Exercises to complete:
A: From the passage on project, program and portfolio management, list the measures by which the monetary benefits of a program are measured.
B: Continue the passage on project, program and portfolio management from the point where it stops.

Source passage:
###

After definition of the basics in organizational paradigms at the last article, a differenciation of PPM follows. These cluster build the framework of the empirical research in project related acitivities.
3 Project, Program and Portfolio Management Offices
In this dection, the relationships and boundaries of the organization and the variation in management offices are defined. In addition, project related work is strongly related to the sociotechnical system.[1] The fields of project, program and portfolio management (PPM) are defined, and refer to leading frameworks such as the word wide standardized best practice approach of the Project Management Institute (PMI®) and the international norms DIN and ISO. PMO models are then introduced in chapter 3.5 and the relations and dependencies to the organization are defined.

Figure 4 – Relation between Portfolio, Program and Project management activities (high level)
3.1 Portfolio management
A portfolio has a start date but no defined end date. Portfolio management coordinates the related projects, programs and subsidiary portfolios as well as the operations of the organization in order to achieve the strategic goals of the organization.[2] The defined values are generally related to ethical convention, sustainability or priorities of stakeholder.[3] To fulfill this field, portfolio life cycle management, strategic management, governance, capacity and capability, stakeholder engagement, value management and risk management are related fields that must be addressed.[4]
In order for these complex activities to assist in the achievement of the strategic goals of an organization, portfolio managers measure the investment of organizational resource against the organizational value. The value is mostly driven by the examination of financial statements in order to align these with organizational assets and liabilities and shareholder equity. This key performance indicator is defined as a guide for correct action. Influenced by changing environments, an organization and its portfolio must be both stable and at the same time adaptable to new requirements. Therefore, there must be a balanced allocation of resources between the operational components, and the program and project components must be carefully aligned. Monitoring of the value contribution and sustainment by comparing resource usage is one result. In addition, the positive impact on the organizational strategy is monitored, and this describes how it supports the attainment of the intended business value. Opportunities and threats are proactively evaluated, and uncertainties of internal and external factors are monitored by remaining aligned and connected with key influencers in order to improve the probability of delivering value. To increase effectiveness and efficiency, categorizing, selecting, and approving of portfolio components are defined in the processes that endorse decision making.
Portfolio management within an organization is therefore a complex process and requires skills in the related topics for decision making and the preparation of transparent key performance. To fulfill this work, either a portfolio manager (PfM) or a portfolio management office (PfMO) is accountable and responsible for this work.
3.2 Program management
A program is a temporary interdependent compilation of projects, subsidiary programs or related work that aims to realize benefit for an organization using program management methods for coordinating related tasks in order to achieve these goals.[5] These benefits can be demand management, supply management, support services or regulatory compliance. These are aligned with monetary benefits and measured as net present value (NPV), return on investment (ROI), cash flow analysis, or internal rate on return (IRR). Other tools for decision making are pairwise comparison, scoring model, impact analysis or break-even analysis.[6] Major tasks in program management are strategy alignment, benefit management, stakeholder engagement, governance framework and managing the program life cycle, as well as subsidiary program activities related to tasks in project management.[7] Prior mentioned tasks are most important in order to achieve the proposed value for portfolios, to identify synergies and to align resources and risk management in order to identify synergies.

###

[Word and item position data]
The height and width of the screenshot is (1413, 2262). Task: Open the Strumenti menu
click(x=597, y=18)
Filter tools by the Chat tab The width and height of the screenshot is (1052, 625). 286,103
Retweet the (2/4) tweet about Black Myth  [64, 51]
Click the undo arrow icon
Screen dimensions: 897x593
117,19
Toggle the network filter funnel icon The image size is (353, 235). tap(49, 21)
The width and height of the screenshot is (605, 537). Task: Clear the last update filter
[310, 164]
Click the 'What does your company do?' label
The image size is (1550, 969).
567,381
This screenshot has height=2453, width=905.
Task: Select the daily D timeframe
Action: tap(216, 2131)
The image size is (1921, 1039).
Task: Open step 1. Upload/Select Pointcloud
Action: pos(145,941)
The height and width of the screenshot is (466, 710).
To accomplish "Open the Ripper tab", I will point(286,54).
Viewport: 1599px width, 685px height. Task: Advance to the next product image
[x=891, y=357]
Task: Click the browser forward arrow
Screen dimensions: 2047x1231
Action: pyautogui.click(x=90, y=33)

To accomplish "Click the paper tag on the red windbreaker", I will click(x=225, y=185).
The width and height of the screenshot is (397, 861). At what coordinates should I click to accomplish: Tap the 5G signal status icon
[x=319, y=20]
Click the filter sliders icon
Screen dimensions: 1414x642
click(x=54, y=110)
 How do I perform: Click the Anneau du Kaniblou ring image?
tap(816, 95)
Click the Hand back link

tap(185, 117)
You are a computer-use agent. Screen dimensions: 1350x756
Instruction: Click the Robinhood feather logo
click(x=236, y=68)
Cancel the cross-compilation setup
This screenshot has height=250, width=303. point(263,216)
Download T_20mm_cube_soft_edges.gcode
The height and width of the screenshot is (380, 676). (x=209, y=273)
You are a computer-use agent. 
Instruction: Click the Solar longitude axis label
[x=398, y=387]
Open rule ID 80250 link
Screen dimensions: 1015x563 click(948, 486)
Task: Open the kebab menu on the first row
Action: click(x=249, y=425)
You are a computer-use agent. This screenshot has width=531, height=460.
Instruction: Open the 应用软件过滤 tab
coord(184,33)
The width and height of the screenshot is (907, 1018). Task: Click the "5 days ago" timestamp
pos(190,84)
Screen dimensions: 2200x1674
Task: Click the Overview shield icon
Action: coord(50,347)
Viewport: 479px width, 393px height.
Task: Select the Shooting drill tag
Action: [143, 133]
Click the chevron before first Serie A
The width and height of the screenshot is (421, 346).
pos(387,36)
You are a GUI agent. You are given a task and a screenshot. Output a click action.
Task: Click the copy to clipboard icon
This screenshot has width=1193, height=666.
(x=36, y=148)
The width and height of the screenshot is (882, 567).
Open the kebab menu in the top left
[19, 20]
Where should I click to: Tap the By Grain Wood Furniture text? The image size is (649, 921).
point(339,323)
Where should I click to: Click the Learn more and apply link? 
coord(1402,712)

###

Answers per task:
A:
- Net present value (NPV)
- Return on investment (ROI)
- Cash flow analysis
- Internal rate on return (IRR)

B:
Tasks in program activities are more tactical than operational and therefore require a broad view, which can be seen as an umbrella on behalf of the strategic outcomes. While a definition of deliverables and a defined program closure is established in order to ensure that financial flows are measured according to their benefit, the most effective approach is therefore to establish helpful practices and ensure maintenance of program oversight, and to define measurables and decision making processes according to the strategy for associated ventures.
As part of program management, multi project management is closely related to the refinement and alignment of resource allocation between the different projects or programs. The main focus of this discipline is to achieve transparent processes, compatible systems of shared resources, to take preventative actions instead of using reactive mode, modular techniques between subsequences, and the best possible approach through the use of defined and designed frameworks.[8] To achieve an efficient result, processes are described and divided into the characteristics of leading, supportive, managing and value creation.[9] These are related to the defined different PMO models described in chapter 3.5 To fulfill this work, either a program manager (PgM) or a program management office (PgMO) is accountable and responsible.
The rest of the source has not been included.